Goal – Write out the lines of the listing below as a numbered list, from the line with "You are a GUI" through the end of the listing, skipping blank lines and leaving out the pictures.

(Page and screen pointing data)
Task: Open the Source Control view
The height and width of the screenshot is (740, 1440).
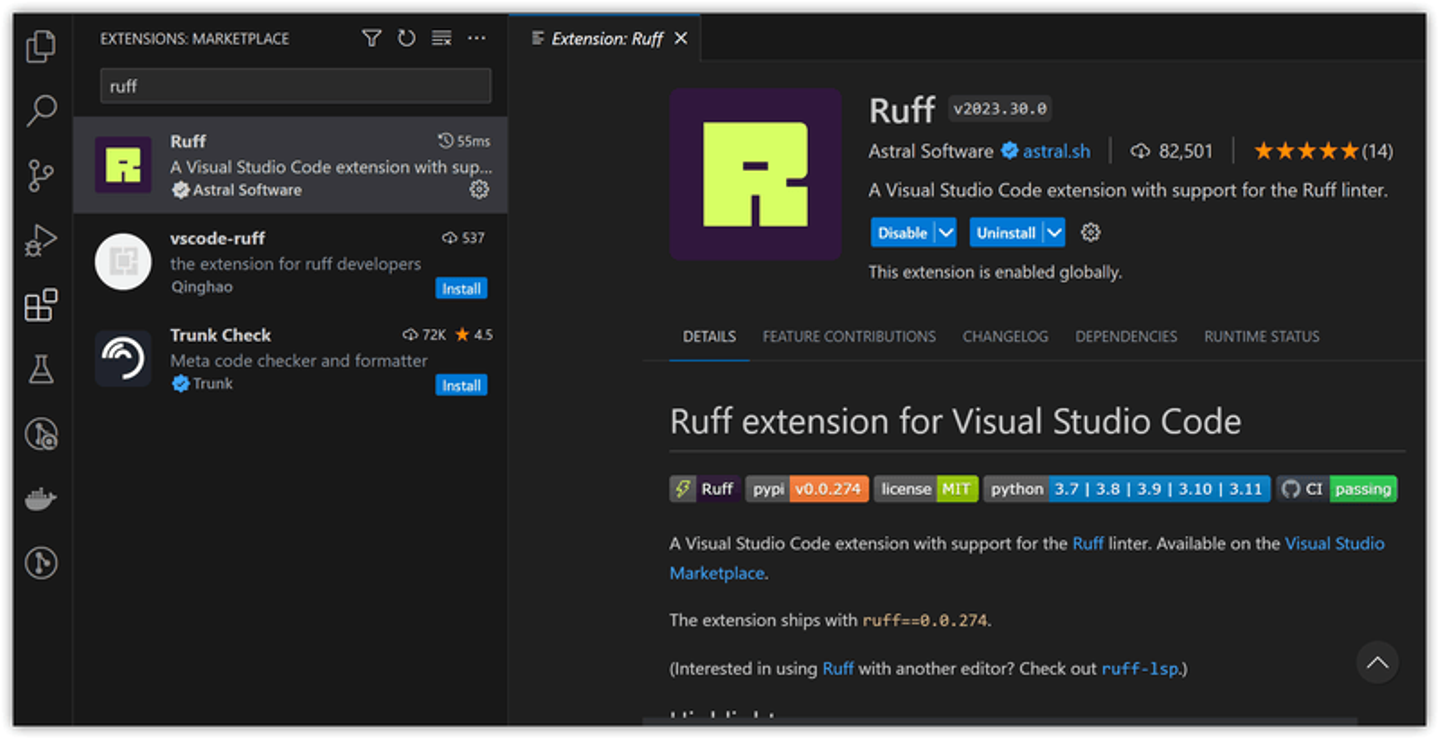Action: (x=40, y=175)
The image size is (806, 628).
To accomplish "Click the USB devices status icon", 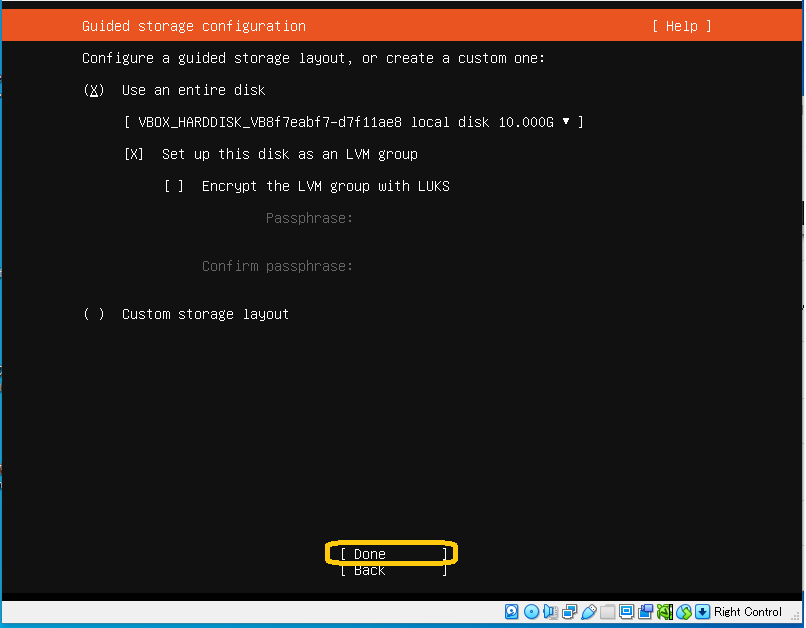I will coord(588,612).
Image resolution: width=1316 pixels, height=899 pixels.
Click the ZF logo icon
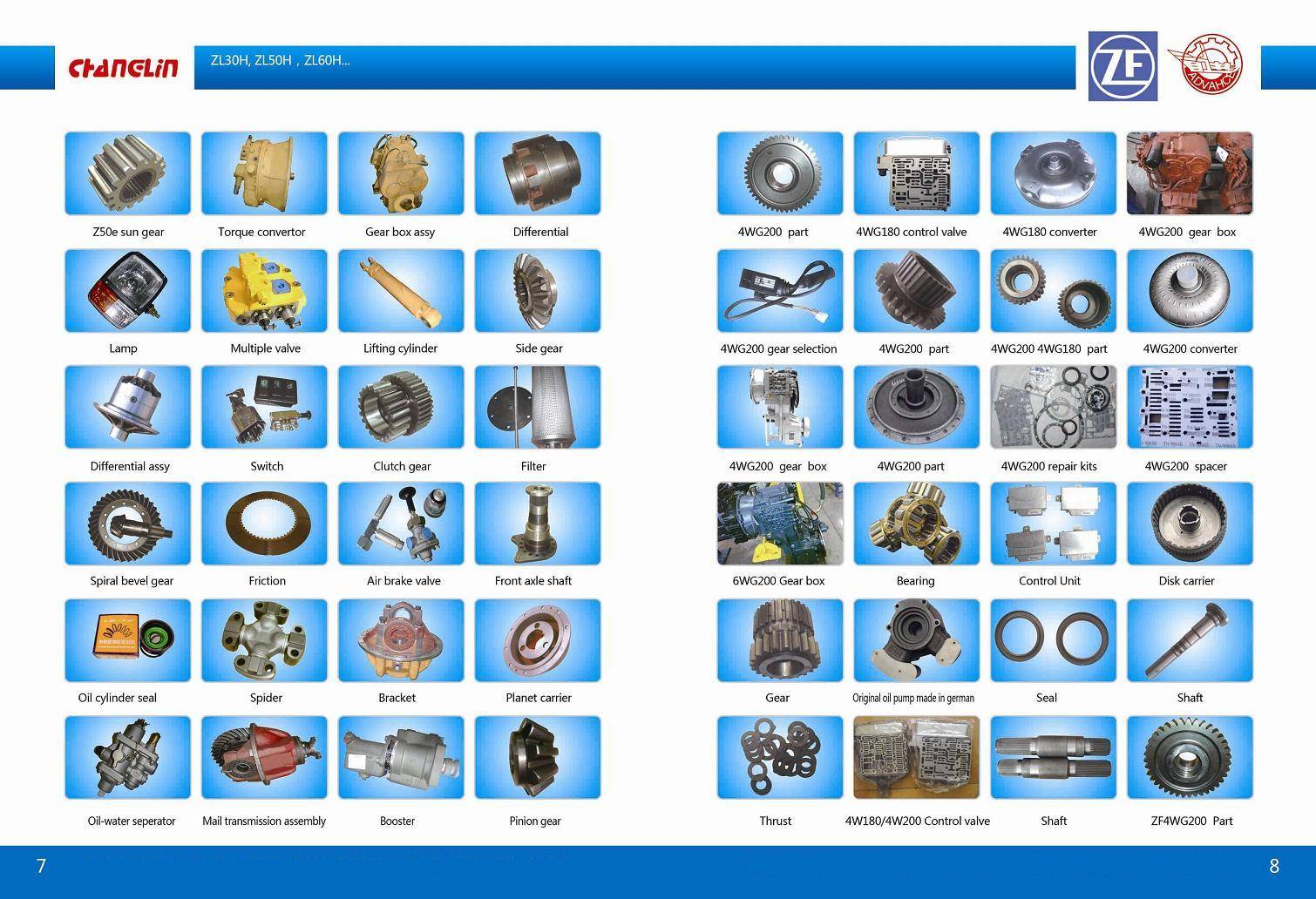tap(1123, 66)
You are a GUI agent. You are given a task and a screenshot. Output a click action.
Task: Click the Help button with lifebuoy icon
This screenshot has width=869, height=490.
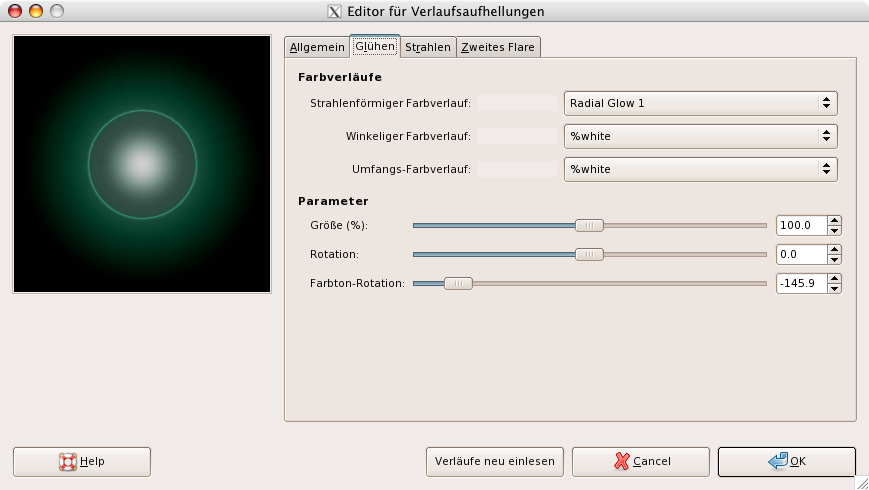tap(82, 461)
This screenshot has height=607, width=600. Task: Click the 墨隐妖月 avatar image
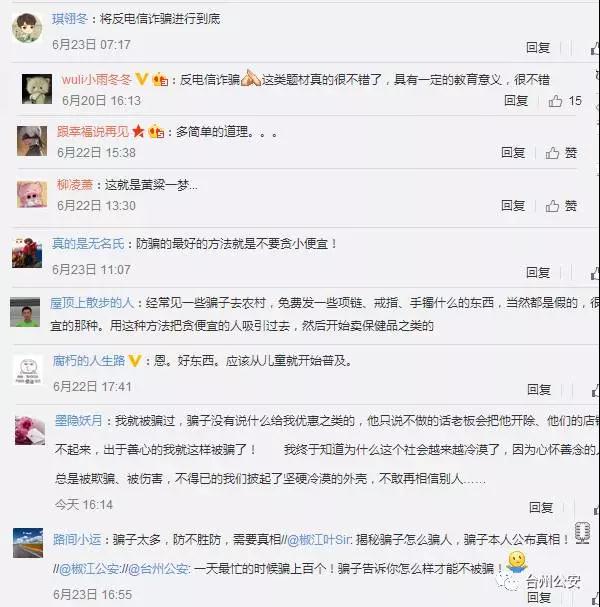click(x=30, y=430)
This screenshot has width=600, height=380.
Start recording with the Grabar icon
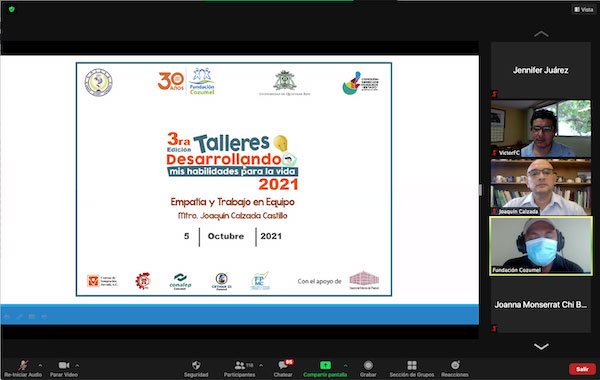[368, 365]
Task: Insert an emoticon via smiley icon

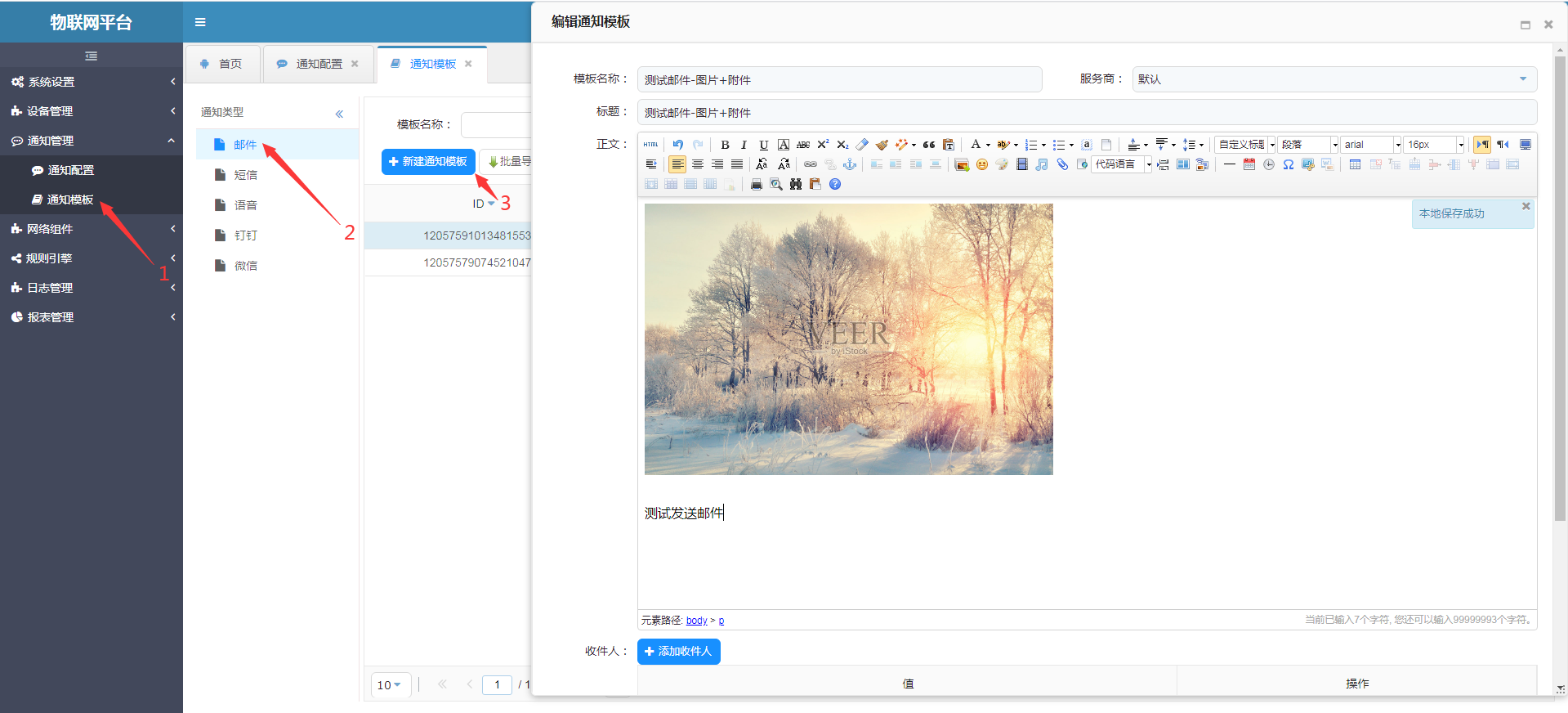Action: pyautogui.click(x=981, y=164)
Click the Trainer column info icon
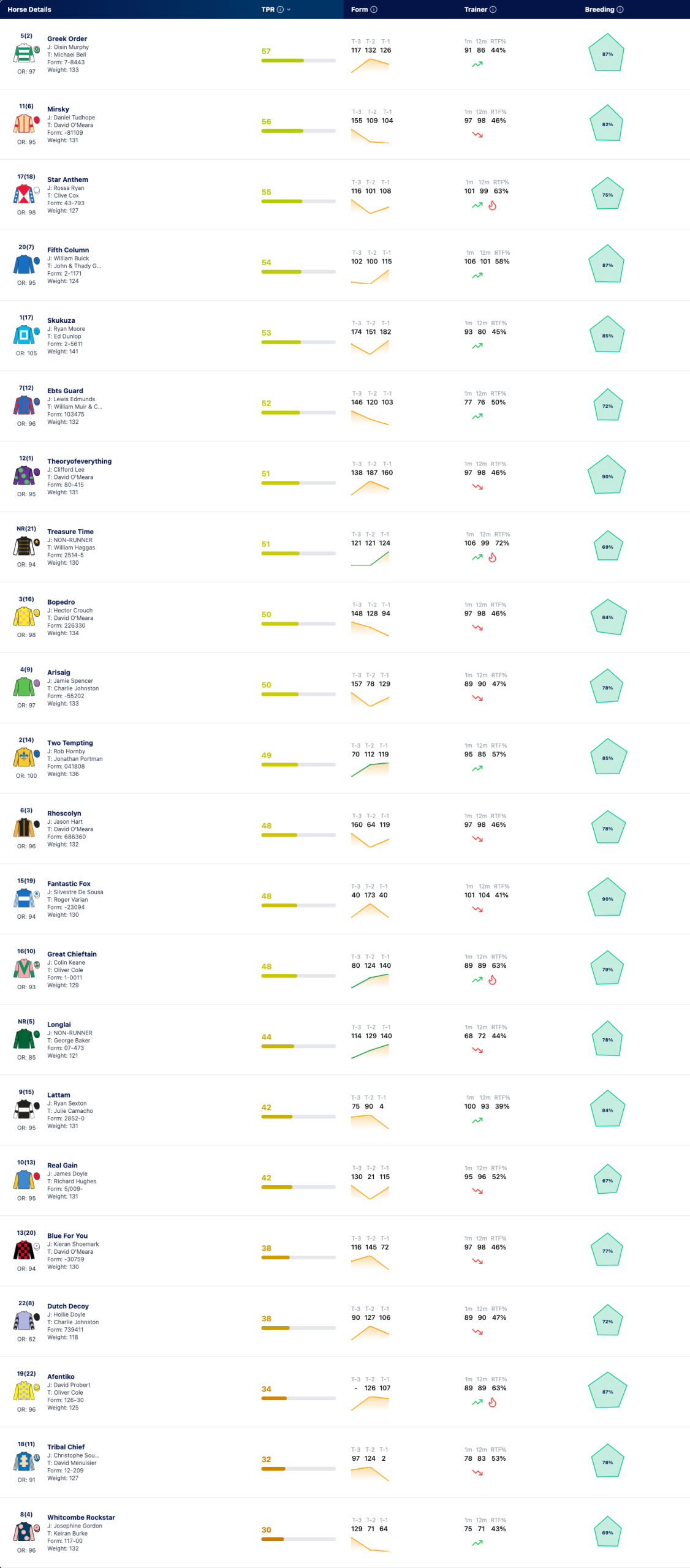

Final answer –
1. You are a GUI agent. You are given a task and a screenshot. Output a click action.
2. Task: Click the Help button with lifebuoy icon
3. This screenshot has width=869, height=490.
4. tap(82, 461)
5. This screenshot has height=607, width=600. Task: Click the 墨隐妖月 avatar image
6. click(x=30, y=430)
7. This screenshot has width=600, height=380.
8. Start recording with the Grabar icon
9. [368, 365]
10. Task: Insert an emoticon via smiley icon
11. Action: pyautogui.click(x=981, y=164)
12. Click the Trainer column info icon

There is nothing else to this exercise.